◆ SOURCE RECORDS:
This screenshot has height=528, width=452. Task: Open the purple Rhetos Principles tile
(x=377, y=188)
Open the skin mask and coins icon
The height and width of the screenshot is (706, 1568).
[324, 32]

◆ TASK: Print all of the material above exactly as given.

◆ EXERCISE SOLUTION:
This screenshot has height=528, width=452. Task: Open the purple Rhetos Principles tile
(x=377, y=188)
Open the skin mask and coins icon
The height and width of the screenshot is (706, 1568).
[324, 32]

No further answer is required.